Smart Nanomotor Design and ApplicationsYiping Zhao
The construction of artificial nanomachines remains a major contemporary challenge; while in nature, biological systems employ bionanomachines to perform important biological functions such as ATP synthesis, bacterial motility, cell replication, and muscle contraction. Those bionanomachines have been studied extensively in order to understand their operation mechanisms. Another kind of small machine in nature is the molecular machine. Synthetic molecules have been produced to possess the functions of shuttles, rotors, muscles, switches, elevators, and motors. One significant advantage of the bionanomotor is the use of chemicals to fuel its motion, usually though a catalytic reaction. To mimic this mechanism, a catalytic reaction can be introduced to an inorganic nanosystem to achieve the desired motion. These catalytic nanomotors have captured the essential idea of “fueling” the nanomachine, and translate the catalytic reaction energy to kinetic energy for nanorod motion. Here we are interested in three aspects of these nanomotors:
- Designing integrated smart nanomotor systems: Controlled motion of nanoscale objects is the first step in achieving integrated nanomachinary systems that can enable break-through applications in nanoelectronics, photonics, bioengineering, and drug delivery or disease treatment. However, to mimic the complicated motion and functionality of bionanomotors, such as rotation, rolling, shuttling, delivery, contraction, etc., it requires one to design intelligent nanomotor systems to be able to perform different motion, actuation, sensing, targeting and transportation. In this project, we will design different nanomotor components for self-assembly. Both magnetic self-assembly through incorporating magnetic layers and electrostatic self-assembly through chemical interactions will be used to assemble the nanomotor systems. The kinematics and dynamics of the nanomotor component and nanomotor systems will be investigated by comparing results from microhydrodynamic simulations with the experimental data.

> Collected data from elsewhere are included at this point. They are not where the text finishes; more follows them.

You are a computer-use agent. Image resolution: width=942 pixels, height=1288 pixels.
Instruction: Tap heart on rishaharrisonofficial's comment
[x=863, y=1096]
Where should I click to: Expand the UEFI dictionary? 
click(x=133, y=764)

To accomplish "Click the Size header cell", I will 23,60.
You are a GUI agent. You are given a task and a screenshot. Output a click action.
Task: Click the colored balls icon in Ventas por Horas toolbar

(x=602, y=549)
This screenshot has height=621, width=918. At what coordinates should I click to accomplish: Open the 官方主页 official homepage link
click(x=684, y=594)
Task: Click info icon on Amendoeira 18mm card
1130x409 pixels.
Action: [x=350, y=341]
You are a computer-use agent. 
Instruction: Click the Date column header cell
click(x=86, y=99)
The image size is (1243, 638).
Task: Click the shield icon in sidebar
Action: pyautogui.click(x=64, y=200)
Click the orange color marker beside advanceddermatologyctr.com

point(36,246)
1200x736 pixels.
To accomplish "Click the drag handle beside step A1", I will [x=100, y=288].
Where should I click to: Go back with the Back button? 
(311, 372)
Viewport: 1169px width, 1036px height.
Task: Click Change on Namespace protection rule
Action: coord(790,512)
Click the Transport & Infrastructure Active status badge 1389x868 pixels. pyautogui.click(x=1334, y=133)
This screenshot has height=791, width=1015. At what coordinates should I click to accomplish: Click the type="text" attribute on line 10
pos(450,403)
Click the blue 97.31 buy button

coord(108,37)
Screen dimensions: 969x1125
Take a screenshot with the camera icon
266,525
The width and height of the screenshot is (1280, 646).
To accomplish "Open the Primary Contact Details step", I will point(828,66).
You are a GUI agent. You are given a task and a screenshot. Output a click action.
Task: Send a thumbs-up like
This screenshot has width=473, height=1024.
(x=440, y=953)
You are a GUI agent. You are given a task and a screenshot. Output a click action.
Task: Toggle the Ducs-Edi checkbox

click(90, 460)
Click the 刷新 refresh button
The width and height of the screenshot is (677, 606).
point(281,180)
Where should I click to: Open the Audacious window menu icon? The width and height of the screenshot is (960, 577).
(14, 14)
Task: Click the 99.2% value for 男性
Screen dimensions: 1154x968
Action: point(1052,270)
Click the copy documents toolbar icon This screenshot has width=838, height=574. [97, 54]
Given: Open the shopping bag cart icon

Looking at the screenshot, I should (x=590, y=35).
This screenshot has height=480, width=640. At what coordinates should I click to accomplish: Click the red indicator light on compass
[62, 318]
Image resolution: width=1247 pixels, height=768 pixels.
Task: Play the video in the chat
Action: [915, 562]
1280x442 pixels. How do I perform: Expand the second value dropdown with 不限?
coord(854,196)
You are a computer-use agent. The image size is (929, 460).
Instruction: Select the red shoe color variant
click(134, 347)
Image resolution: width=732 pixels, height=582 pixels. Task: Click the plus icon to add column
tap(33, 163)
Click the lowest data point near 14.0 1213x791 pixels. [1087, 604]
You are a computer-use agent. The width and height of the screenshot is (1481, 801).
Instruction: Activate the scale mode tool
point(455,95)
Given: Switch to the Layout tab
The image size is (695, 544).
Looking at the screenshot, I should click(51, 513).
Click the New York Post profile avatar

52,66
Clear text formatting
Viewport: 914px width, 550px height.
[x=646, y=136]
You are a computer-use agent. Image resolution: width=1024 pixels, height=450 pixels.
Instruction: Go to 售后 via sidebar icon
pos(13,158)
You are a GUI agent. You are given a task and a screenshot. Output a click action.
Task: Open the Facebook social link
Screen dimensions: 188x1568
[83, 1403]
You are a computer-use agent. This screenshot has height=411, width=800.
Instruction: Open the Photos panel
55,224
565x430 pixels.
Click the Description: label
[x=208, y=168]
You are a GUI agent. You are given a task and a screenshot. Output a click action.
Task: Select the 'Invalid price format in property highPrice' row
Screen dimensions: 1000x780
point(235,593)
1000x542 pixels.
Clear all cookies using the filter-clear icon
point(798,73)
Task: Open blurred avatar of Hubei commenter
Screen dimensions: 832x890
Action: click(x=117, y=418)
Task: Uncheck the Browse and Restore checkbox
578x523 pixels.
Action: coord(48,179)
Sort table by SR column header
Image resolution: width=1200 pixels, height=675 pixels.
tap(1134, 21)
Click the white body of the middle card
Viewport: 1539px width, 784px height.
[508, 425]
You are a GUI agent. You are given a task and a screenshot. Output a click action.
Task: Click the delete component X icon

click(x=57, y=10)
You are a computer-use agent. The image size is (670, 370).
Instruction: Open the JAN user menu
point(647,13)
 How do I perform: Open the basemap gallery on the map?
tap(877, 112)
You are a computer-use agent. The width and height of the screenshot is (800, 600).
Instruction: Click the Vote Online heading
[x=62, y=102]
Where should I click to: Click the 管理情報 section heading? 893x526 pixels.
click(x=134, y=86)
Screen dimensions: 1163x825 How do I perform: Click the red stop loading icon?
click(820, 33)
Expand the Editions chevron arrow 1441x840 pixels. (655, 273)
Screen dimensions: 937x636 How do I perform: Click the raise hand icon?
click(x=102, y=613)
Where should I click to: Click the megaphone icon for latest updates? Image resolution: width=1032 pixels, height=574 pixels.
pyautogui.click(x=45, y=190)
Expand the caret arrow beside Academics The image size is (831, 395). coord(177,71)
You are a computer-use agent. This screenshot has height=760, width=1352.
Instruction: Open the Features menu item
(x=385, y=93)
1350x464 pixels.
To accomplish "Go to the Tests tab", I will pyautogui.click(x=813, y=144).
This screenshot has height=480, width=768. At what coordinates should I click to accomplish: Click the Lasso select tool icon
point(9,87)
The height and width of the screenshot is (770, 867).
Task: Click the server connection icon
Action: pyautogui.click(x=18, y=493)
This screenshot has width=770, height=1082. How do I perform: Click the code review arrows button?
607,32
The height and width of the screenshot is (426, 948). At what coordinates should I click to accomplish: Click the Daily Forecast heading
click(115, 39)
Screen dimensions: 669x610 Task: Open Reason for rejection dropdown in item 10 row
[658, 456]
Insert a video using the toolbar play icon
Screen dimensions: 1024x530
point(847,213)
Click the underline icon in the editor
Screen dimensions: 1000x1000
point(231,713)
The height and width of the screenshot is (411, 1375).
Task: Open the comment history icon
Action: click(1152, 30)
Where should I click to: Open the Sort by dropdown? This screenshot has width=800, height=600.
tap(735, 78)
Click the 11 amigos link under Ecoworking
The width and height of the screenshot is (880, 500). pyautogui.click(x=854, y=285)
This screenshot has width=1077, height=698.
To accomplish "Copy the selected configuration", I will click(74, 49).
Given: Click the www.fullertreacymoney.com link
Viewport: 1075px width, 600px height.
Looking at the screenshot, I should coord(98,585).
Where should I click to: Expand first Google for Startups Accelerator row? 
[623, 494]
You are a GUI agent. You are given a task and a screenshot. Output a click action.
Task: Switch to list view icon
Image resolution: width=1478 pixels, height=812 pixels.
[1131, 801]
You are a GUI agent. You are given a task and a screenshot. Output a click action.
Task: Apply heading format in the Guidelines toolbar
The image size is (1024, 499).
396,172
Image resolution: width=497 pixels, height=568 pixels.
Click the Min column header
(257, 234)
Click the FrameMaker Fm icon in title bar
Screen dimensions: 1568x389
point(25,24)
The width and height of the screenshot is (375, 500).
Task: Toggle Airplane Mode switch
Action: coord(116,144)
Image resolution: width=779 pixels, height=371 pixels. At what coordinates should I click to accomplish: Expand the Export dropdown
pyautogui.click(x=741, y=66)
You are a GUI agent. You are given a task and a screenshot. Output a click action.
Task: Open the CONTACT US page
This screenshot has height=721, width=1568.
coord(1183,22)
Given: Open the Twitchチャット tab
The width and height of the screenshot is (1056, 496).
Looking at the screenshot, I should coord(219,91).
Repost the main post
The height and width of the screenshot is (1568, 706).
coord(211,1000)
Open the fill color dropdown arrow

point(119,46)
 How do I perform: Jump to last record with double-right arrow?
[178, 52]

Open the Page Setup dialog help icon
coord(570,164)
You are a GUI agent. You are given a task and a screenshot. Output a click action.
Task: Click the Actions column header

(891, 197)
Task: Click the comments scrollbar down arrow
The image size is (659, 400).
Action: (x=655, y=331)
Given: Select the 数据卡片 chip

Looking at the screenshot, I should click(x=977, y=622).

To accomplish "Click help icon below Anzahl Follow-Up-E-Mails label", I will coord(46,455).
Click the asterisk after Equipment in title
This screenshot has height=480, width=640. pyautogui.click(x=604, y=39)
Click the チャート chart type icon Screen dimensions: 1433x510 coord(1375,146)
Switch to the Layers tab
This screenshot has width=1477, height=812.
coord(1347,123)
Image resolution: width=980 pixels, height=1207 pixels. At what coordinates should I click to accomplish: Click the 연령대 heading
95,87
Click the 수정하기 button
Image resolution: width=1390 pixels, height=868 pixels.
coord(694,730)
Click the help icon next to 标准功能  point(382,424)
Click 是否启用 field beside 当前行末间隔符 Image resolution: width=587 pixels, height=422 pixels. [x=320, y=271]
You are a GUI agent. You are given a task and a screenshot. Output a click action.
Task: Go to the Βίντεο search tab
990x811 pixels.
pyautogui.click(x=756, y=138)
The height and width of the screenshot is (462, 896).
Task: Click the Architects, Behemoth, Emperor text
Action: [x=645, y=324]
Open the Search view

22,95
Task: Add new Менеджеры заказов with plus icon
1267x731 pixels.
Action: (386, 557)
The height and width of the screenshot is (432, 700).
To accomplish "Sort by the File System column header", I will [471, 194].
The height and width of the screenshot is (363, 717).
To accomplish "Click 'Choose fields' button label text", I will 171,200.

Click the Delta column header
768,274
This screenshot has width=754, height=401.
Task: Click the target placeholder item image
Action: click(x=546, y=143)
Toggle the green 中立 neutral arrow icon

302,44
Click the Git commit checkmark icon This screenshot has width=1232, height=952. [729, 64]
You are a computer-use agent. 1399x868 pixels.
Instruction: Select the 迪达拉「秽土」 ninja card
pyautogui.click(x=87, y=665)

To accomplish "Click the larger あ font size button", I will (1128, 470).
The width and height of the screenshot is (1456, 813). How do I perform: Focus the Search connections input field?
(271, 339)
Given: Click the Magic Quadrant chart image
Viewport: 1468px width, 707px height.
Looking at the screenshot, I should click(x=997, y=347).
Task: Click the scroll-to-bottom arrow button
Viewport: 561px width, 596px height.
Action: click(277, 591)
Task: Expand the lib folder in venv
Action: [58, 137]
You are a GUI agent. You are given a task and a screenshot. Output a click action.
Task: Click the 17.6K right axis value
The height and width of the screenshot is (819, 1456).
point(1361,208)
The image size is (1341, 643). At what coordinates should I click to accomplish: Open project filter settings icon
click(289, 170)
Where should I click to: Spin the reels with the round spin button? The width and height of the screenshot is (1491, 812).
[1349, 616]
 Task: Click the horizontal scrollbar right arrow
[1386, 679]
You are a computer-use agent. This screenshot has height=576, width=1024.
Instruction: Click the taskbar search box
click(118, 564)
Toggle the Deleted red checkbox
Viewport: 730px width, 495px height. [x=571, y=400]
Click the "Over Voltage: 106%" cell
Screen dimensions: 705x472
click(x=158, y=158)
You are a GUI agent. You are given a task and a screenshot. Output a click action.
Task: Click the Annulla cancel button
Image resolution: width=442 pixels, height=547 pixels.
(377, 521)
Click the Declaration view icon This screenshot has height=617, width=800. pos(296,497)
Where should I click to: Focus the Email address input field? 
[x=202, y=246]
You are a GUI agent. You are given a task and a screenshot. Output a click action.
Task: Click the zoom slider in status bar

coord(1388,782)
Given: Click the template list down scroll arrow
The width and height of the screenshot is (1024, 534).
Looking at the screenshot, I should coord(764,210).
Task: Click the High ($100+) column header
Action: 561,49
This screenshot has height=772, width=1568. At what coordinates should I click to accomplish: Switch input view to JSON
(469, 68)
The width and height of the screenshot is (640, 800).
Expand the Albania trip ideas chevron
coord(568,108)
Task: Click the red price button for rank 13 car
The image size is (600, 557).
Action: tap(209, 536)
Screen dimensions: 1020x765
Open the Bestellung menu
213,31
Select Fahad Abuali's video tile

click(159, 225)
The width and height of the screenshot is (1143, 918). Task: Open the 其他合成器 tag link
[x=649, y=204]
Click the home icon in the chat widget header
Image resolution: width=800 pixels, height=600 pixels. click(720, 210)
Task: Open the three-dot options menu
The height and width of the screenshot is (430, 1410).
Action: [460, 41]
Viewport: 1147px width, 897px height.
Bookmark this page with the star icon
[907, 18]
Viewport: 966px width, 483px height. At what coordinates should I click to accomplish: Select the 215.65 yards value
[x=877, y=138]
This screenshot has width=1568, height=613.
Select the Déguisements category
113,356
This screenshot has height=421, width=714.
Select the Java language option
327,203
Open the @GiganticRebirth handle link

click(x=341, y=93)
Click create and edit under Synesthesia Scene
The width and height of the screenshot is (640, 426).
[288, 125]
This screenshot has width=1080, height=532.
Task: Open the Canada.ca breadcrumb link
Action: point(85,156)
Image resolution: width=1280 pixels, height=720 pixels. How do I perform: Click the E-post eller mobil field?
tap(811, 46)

- Kinetics of nanomotors in confined and crowded environment: Micro/nano-robots can be used for 1) localized delivery of chemical or biological substances for targeted therapy, 2) selectively removing material mechanically, and 3) transmitting information from a specific location that would otherwise be difficult or impossible to get to. However, medical micro/nano-robots must be designed to work in complex environments, which often feature fluid-filled tubes and cavities, soft tissues, as well as particulates with various dimensions. The ultimate goal of this project is to understand the fundamental transport behaviors of a group of nanomotors in confined and crowded environments such as micro-blood vessels.
- Mechanically Targeting Fibrin Clot by Magnetic Nanomotors: Stroke is the third leading cause of death in the U.S. and the leading cause of disability amongst adults. We believe that the blood clot can be both chemically and mechanically removed by designing novel surgical micro-/nano motors, and engineering and controlling their interactions with the fibrin clot. This project will explore new methods to employ the principle of nanomotors and their unique behaviors in liquid to better treat stroke.